Windhoek – The Namibian government is taking steps to immortalise the legacy of one of Africa’s most iconic liberation war heroes, Chief Hosea Kutako, through erection of a monument and museum in his honour.
President Hage Geingob this week told the nation that his government was building the Chief Hosea Kutako Memorial Museum and turning his homestead in Omaheke Region into a national heritage site.
President Geingob said: “I had the opportunity to visit the dwelling place of this great man and realised that the condition of the site was not befitting of our leader, teacher, and elder – Chief Hosea Kutako. It is for this reason that I declared … that the site b renovated and a shrine be built in remembrance of the role which this icon played towards the Namibian Struggle for Independence.”

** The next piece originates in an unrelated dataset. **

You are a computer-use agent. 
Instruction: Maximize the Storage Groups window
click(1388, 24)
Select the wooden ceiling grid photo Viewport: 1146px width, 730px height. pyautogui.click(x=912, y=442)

Namibia’s Head of State and Government added: “Chief Kutako is a symbol and icon of our national community, whose role as a leader and unifier of all Namibians unites the people of this country. By honouring Chief Hosea Kutako through the envisaged museum and shrine, we, as a people, united under the banner of Independence, are acknowledging the significance of the ideas and values which this great man exuded throughout his life.”
Chief Kutako, President Geingob said, embodied solidarity and unity of purpose through his work.
“Not only are we honouring a luminary, who contributed immensely to our struggle for self-rule but we are also conveying to the world the story of Namibia and the brave men and women whose blood, sweat and tears propelled us along the journey to independence,” he said.
President Geingob recounted his first encounter with Chief Kutako, after whom Namibia’s biggest international airport is named.
“In 1962, having managed to find a car that could take us to the border between Namibia and Botswana, we arrived in Gobabis and we were informed that Chief Hosea Kutako was there. We were able to meet him and he gave us his blessing for our journey. This was a moment that I will never forget and it is an extreme honour to have experienced this encounter with the remarkable Chief Kutako. My only regret is that we couldn’t capture this moment on Polaroid,” he said.
Chief Hosea Komombumbi Kutako was born in 1870 and died a century later.
Chief Kutako participated oi the anti-colonial wars of 1904 as one of the leading commanders; and he was appointed Chief of the Ovaherero in 1920, less than two decades after the German genocide that left his people in disarray and the country under the yoke of oppression.
Chief Kutako rose to the position of Deputy Chief of Namibia’s Traditional Leaders Council and Chief of the Mbanderu in 1951.
Throughout the 1950s and 1960s, he lobbied long and hard for the United Nations to end South Africa apartheid and colonial rule. The International Court of Justice was to in 1971 declare South Africa’s occupation of Namibia illegal – barely a year after the death of the man who had campaigned tirelessly for Independence.